A series of hand and foot impressions uncovered in the Quesang village in the Tibetan Plateau might rewrite the art-historical timeline. According to an article published this month in Science Bulletin, researchers believe the ancient prints were made between 169,000 and 226,000 years ago and appear to be placed intentionally, cementing the notion that they’re the earliest examples of cave art yet to be uncovered.
Of course, there’s plenty of debate over whether these impressions are art, although archaeologists arguing for the categorization are staking their claims on intent. “It is the composition, which is deliberate, the fact the traces were not made by normal locomotion, and the care taken so that one trace does not overlap the next,” geologist Matthew Bennett told Gizmodo, rejecting the idea that the prints are a byproduct of common movement like walking or grasping nearby material for stabilization. If the impressions are considered art, they predate the prehistoric figurative findings in both Sulawesi and Lasceaux, which date back about 43,900 and 17,000 years, respectively.

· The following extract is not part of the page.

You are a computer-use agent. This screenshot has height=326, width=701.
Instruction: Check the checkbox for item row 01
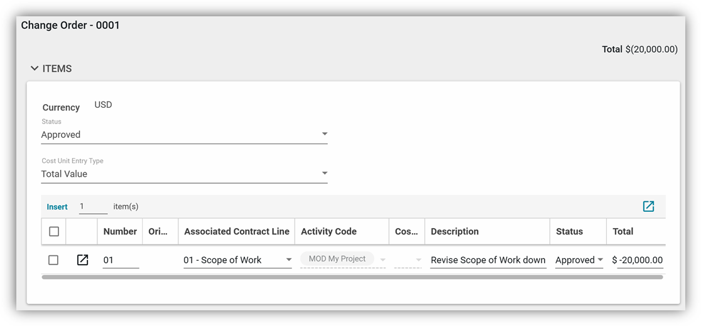click(x=54, y=260)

Fossilized on a piece of limestone called travertine, the size and variances of the prints also indicate that they were made by two children. Archaeologists theorize that the indentations, which include five feet and five hands, were placed in mud near the Quesang Hot Spring before it compacted under pressure, or lithified, preserving the duo’s pieces in the hardened material for millennia. Although the research team isn’t sure that the creators were Homo sapiens—the timeline also aligns with the Denisovans, an extinct species from the hominin group that primarily occupied what’s now Asia—if they were, they were likely 7 and 12 years old.